##### Given text #####

🏭Intro to Industrial Engineering Unit 2 Review

Linear programming (LP) finds the best possible outcome from a mathematical model with linear relationships. You're trying to maximize or minimize some quantity while working within real-world limits.

Every LP problem has the same building blocks:

Decision variables represent the quantities you're trying to determine. These are what you solve for (e.g., $x_1$ , $x_2$ , $x_3$ ).
Objective function expresses your goal as a linear equation using the decision variables. This is what you want to maximize (like profit) or minimize (like cost).
Constraints are linear inequalities or equations that represent limitations, such as resource availability, production capacity, or demand requirements.
Non-negativity constraints require that decision variables be zero or positive ( $x_1 \geq 0$ , $x_2 \geq 0$ ), since negative quantities of products or shipments don't make sense.
Slack variables get added to "less than or equal to" constraints to convert them into equalities (e.g., $2x_1 + 3x_2 \leq 100$ becomes $2x_1 + 3x_2 + s_1 = 100$ ). Surplus variables do the same for "greater than or equal to" constraints by subtracting from the left side.

Process of Formulating LP Problems

Translating a word problem into a mathematical LP model follows a consistent process:

Identify the decision variables. Ask yourself: what quantities does the decision-maker control?
Define the objective function. Write a linear expression that captures the goal (profit, cost, time, etc.) in terms of those variables.
Express each constraint as a linear inequality or equation. Every resource limit, capacity restriction, or requirement becomes one constraint.
Add non-negativity constraints for all decision variables.
Review the formulation. Check that units are consistent, no constraints are missing, and the model matches the original problem.

Example 1: Product Mix (Maximization)

A furniture company makes chairs and tables. Each chair earns $50 profit; each table earns $100. Assembling a chair takes 2 labor hours and 1 unit of wood. A table takes 3 labor hours and 1 unit of wood. The company has 100 labor hours and 30 units of wood available.

Decision variables: $x_1$ = chairs produced, $x_2$ = tables produced
Objective: Maximize $Z = 50x_1 + 100x_2$
Constraints:
- $2x_1 + 3x_2 \leq 100$ (labor hours)
- $x_1 + x_2 \leq 30$ (wood units)

#####

Task instructions:
a) Write out the stretch of the linear programming review from "Review the formulation." through "of wood available." with no changes.
b) Continue the linear programming review from the point where it stops.
The material after the linear programming review isn't needed for any of this work.

##### Exercise data #####

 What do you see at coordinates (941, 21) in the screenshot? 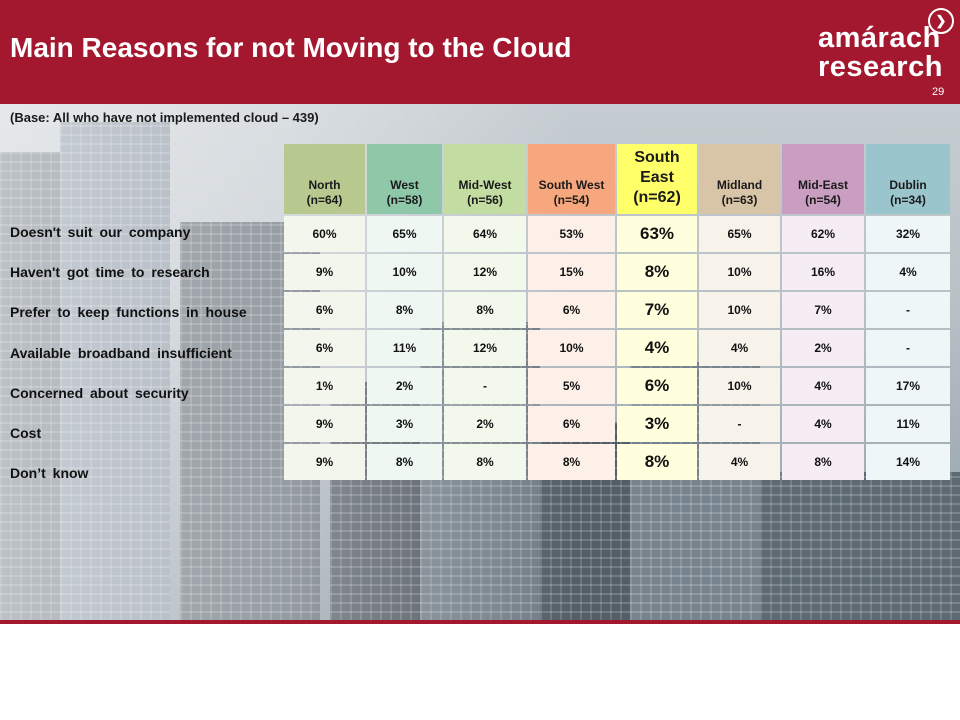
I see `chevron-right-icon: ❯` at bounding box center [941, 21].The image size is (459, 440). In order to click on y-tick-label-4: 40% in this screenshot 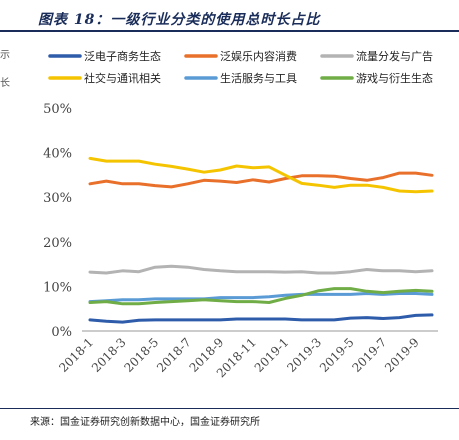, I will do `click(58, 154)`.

#####

Exercise results:
a)
Review the formulation. Check that units are consistent, no constraints are missing, and the model matches the original problem.

Example 1: Product Mix (Maximization)

A furniture company makes chairs and tables. Each chair earns $50 profit; each table earns $100. Assembling a chair takes 2 labor hours and 1 unit of wood. A table takes 3 labor hours and 1 unit of wood. The company has 100 labor hours and 30 units of wood available.

b)
- $x_1 \geq 0,\ x_2 \geq 0$

Example 2: Distribution (Minimization)

A company ships goods from multiple sources to multiple destinations. The goal is to minimize total shipping cost.

Decision variables: $x_{ij}$ = units shipped from source $i$ to destination $j$
Objective: Minimize $Z = \sum c_{ij} \cdot x_{ij}$ , where $c_{ij}$ is the cost per unit shipped on that route
Constraints: supply limits at each source, demand requirements at each destination, and non-negativity for all $x_{ij}$

Graphical Solutions for Linear Programs

Key components of linear programming, 3.2c. Examples: Solving Linear Programming Graphically | Finite Math

Plotting Constraints and the Feasible Region

The graphical method works for LP problems with two decision variables. You plot everything on a standard x-y coordinate plane.

Here's how to build the graph step by step:

Convert each inequality to an equation and plot it as a straight line. For example, $x_1 + 2x_2 \leq 10$ becomes the line $x_1 + 2x_2 = 10$ . Find two easy points (set $x_1 = 0$ to get $x_2 = 5$ ; set $x_2 = 0$ to get $x_1 = 10$ ) and draw the line.
Determine the feasible side of each line. Pick a test point (the origin works if it's not on the line). If the test point satisfies the inequality, shade toward it; otherwise, shade the opposite side.
Include the non-negativity constraints ( $x_1 \geq 0$ , $x_2 \geq 0$ ), which restrict the feasible region to the first quadrant.
Identify the feasible region as the area where all shaded regions overlap. This is typically a convex polygon.
Find all corner points (also called extreme points or vertices) by solving pairs of constraint equations simultaneously. These intersections are the candidates for the optimal solution.

Special Cases

Not every LP problem has a neat, bounded solution:

Infeasible problem: The constraints contradict each other, so no point satisfies all of them at once. The feasible region is empty.
Unbounded feasible region: The constraints don't fully enclose the region in every direction. For a maximization problem, this can mean the objective value can increase without limit (an unbounded solution). But an unbounded region doesn't always mean an unbounded solution; it depends on the direction of the objective function.
Multiple optimal solutions: When the objective function line is parallel to one of the binding constraint edges, every point along that edge between two optimal corner points is equally optimal.

Optimal Solutions in Linear Programs

Finding the Optimal Solution

The Fundamental Theorem of Linear Programming guarantees that if an optimal solution exists, at least one will be found at a corner point of the feasible region. This gives you two methods:

Corner Point Method:

List all corner points of the feasible region (found by solving intersections of constraint lines).
Evaluate the objective function at each corner point.
For maximization, pick the corner point with the highest value. For minimization, pick the lowest.

Isoprofit (Iso-cost) Line Method:

Pick an arbitrary value for $Z$ and draw the line for the objective function (e.g., $3x_1 + 4x_2 = 12$ ).
Slide this line parallel to itself across the feasible region in the direction that improves $Z$ (outward for maximization, inward for minimization).
The last point (or edge) in the feasible region that the line touches is the optimal solution.

Example: Maximize $Z = 3x_1 + 4x_2$ with corner points at $(0, 0)$ , $(6, 0)$ , $(4, 3)$ , and $(0, 5)$ . Evaluate: $Z(0,0) = 0$ , $Z(6,0) = 18$ , $Z(4,3) = 24$ , $Z(0,5) = 20$ . The optimal solution is $(4, 3)$ with $Z^* = 24$ .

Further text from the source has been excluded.